**WORK TASK:** Lines before the one containing "Click the green passing" are excluded; retype that line and all remaining lines of the material exactly.

**WORKING DATA:**
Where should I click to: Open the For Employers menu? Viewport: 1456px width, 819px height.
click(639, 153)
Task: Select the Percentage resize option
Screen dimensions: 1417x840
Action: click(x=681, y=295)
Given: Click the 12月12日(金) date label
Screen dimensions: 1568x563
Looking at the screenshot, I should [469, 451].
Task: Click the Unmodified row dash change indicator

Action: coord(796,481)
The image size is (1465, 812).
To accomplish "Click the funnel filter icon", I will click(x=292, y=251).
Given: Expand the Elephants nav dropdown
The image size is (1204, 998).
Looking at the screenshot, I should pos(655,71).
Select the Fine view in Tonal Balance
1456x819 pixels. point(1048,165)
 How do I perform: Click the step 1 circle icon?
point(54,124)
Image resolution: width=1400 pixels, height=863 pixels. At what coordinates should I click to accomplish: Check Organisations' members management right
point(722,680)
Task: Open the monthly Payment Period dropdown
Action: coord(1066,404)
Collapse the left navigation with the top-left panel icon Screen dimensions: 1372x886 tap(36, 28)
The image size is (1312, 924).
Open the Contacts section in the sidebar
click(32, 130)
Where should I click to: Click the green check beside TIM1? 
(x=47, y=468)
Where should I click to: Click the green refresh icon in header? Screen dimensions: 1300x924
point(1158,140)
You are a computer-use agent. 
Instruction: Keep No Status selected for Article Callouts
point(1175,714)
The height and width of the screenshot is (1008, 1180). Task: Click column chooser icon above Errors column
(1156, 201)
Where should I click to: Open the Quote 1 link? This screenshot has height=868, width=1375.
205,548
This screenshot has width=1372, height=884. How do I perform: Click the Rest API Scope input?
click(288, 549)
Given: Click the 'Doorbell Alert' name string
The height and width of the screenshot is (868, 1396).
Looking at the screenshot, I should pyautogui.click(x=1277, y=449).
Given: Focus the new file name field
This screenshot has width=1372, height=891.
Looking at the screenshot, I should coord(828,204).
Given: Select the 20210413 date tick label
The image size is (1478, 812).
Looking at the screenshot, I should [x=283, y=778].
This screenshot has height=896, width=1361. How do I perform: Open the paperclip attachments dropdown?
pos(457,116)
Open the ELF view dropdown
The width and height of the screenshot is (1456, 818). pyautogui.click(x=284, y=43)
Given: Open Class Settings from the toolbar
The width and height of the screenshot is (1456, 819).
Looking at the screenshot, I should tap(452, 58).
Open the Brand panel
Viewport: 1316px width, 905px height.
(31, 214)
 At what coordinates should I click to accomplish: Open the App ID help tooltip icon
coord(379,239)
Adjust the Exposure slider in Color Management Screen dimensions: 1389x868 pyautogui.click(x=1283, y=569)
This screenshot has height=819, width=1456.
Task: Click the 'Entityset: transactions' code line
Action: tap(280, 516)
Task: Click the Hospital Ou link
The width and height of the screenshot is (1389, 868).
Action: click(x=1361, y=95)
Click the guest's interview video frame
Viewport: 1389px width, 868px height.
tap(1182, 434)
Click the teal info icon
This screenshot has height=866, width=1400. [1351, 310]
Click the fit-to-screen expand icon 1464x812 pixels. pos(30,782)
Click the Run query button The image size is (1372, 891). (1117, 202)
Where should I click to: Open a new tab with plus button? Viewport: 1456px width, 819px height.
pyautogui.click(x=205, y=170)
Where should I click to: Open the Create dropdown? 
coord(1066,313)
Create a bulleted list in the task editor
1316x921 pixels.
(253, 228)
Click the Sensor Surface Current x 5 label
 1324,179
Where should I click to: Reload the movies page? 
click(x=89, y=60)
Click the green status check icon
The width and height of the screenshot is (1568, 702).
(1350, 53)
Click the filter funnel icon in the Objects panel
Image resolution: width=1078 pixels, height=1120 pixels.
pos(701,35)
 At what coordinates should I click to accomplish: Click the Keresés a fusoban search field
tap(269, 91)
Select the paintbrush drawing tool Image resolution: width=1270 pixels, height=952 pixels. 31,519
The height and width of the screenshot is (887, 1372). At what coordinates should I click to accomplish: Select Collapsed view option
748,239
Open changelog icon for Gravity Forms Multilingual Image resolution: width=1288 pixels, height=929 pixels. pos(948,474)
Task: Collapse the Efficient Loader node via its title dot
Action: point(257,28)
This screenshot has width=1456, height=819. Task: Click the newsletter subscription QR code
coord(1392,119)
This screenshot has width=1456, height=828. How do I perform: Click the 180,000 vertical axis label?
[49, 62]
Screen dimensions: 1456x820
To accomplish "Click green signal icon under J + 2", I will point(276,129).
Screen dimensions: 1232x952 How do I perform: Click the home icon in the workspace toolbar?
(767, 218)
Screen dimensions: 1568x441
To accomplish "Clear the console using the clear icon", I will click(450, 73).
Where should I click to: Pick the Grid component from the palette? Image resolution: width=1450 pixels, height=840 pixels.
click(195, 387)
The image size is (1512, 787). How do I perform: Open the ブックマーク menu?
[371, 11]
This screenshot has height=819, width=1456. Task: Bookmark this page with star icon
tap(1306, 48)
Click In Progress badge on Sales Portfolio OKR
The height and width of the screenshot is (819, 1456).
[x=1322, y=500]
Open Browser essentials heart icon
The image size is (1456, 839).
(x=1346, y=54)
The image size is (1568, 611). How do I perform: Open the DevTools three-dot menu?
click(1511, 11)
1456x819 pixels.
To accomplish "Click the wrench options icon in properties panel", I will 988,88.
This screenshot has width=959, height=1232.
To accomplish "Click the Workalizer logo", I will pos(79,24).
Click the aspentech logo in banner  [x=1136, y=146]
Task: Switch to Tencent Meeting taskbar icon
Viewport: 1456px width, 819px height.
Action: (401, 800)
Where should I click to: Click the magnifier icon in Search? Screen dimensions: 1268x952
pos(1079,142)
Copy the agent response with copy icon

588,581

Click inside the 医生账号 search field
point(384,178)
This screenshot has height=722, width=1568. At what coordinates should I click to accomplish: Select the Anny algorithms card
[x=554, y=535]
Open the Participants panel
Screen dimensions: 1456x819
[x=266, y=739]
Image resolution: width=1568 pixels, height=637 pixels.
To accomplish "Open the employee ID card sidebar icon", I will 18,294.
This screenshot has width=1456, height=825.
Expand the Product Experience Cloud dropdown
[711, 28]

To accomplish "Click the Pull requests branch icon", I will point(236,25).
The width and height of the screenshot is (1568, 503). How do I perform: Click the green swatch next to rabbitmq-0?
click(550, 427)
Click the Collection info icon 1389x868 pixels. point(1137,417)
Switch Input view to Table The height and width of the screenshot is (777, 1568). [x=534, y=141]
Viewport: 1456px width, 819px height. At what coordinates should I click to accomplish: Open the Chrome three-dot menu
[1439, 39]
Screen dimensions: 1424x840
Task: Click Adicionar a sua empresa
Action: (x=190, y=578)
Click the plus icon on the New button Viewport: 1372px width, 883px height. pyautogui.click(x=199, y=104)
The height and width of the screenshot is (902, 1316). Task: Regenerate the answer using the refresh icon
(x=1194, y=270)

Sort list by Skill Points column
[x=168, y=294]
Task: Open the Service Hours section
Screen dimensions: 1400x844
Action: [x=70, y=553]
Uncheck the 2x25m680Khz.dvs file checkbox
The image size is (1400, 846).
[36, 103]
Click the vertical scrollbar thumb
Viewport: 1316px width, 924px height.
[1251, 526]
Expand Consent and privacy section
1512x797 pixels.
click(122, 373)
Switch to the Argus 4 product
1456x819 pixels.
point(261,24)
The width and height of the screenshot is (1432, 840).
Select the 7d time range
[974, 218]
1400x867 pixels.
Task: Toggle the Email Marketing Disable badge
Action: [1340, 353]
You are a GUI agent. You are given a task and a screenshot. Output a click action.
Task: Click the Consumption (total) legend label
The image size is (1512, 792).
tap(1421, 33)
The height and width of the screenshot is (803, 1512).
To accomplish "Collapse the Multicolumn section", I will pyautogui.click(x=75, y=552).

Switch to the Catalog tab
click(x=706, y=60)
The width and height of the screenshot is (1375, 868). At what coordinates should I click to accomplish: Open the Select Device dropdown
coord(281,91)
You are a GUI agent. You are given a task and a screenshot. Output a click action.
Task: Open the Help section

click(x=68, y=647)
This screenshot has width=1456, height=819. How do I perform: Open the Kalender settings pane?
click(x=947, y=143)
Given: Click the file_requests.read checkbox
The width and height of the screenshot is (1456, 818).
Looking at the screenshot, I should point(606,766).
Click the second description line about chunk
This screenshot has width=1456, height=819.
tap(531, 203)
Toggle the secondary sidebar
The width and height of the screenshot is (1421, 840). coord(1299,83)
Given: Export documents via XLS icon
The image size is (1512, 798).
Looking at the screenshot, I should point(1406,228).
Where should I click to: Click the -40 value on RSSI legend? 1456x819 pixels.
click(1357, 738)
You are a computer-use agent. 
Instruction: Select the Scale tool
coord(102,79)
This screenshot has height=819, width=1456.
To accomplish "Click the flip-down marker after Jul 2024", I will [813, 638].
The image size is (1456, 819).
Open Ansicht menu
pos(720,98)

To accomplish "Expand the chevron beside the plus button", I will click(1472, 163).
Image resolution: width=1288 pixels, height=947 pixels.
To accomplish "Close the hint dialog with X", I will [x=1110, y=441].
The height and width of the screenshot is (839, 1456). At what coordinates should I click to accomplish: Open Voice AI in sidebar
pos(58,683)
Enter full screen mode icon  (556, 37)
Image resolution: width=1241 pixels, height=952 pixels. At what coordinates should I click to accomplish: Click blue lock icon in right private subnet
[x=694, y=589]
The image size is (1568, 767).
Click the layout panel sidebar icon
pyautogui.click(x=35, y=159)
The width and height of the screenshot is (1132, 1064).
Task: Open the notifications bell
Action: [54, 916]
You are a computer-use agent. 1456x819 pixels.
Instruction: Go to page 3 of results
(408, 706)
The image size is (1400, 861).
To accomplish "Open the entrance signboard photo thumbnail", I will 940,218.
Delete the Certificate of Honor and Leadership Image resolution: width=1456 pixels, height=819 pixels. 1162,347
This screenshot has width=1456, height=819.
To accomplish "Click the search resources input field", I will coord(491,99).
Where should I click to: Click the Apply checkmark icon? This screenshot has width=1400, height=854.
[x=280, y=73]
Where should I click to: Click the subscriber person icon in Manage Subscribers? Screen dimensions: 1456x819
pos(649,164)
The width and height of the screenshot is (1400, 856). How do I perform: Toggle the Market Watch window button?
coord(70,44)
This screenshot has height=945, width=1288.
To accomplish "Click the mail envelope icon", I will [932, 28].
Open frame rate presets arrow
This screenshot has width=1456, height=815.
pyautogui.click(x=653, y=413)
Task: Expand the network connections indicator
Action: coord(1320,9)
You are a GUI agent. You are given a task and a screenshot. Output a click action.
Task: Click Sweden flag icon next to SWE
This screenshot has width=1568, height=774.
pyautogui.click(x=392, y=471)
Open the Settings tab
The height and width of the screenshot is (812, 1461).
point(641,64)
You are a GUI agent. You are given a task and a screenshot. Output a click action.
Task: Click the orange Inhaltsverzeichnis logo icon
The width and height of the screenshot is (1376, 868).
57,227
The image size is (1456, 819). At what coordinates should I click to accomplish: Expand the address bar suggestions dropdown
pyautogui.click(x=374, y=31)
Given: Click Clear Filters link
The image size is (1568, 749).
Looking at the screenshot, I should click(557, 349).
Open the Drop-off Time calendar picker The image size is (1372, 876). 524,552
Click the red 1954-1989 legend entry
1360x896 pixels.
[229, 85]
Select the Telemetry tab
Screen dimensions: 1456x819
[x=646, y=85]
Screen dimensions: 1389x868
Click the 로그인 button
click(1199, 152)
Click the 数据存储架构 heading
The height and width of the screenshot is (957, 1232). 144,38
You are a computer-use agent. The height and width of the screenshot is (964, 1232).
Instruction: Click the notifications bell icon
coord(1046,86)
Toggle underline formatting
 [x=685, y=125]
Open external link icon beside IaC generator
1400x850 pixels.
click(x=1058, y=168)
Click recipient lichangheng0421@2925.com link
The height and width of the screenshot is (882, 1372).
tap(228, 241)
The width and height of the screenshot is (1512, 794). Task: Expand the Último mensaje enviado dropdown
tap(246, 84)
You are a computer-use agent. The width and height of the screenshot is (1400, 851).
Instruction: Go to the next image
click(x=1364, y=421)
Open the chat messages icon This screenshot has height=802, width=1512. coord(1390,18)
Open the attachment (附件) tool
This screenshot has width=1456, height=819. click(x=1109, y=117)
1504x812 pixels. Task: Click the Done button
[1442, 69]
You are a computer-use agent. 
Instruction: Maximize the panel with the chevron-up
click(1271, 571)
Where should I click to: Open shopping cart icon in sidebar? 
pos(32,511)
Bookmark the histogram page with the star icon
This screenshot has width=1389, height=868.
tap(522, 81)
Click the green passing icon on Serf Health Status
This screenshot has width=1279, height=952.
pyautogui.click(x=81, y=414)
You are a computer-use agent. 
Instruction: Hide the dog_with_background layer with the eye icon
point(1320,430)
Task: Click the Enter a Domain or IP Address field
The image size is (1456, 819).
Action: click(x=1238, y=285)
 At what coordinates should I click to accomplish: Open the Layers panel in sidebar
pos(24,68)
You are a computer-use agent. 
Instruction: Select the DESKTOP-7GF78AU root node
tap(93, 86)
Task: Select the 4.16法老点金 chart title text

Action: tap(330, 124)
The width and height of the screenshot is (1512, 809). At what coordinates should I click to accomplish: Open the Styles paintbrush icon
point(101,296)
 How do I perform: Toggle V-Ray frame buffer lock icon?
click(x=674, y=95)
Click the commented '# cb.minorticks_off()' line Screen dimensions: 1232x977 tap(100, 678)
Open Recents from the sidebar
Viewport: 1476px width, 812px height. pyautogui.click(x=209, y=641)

**ANSWER FOR THIS EXERCISE:**
Click the green passing icon on Serf Health Status
This screenshot has width=1279, height=952.
pyautogui.click(x=81, y=414)
You are a computer-use agent. 
Instruction: Hide the dog_with_background layer with the eye icon
point(1320,430)
Task: Click the Enter a Domain or IP Address field
The image size is (1456, 819).
Action: click(x=1238, y=285)
 At what coordinates should I click to accomplish: Open the Layers panel in sidebar
pos(24,68)
You are a computer-use agent. 
Instruction: Select the DESKTOP-7GF78AU root node
tap(93, 86)
Task: Select the 4.16法老点金 chart title text

Action: tap(330, 124)
The width and height of the screenshot is (1512, 809). At what coordinates should I click to accomplish: Open the Styles paintbrush icon
point(101,296)
 How do I perform: Toggle V-Ray frame buffer lock icon?
click(x=674, y=95)
Click the commented '# cb.minorticks_off()' line Screen dimensions: 1232x977 tap(100, 678)
Open Recents from the sidebar
Viewport: 1476px width, 812px height. pyautogui.click(x=209, y=641)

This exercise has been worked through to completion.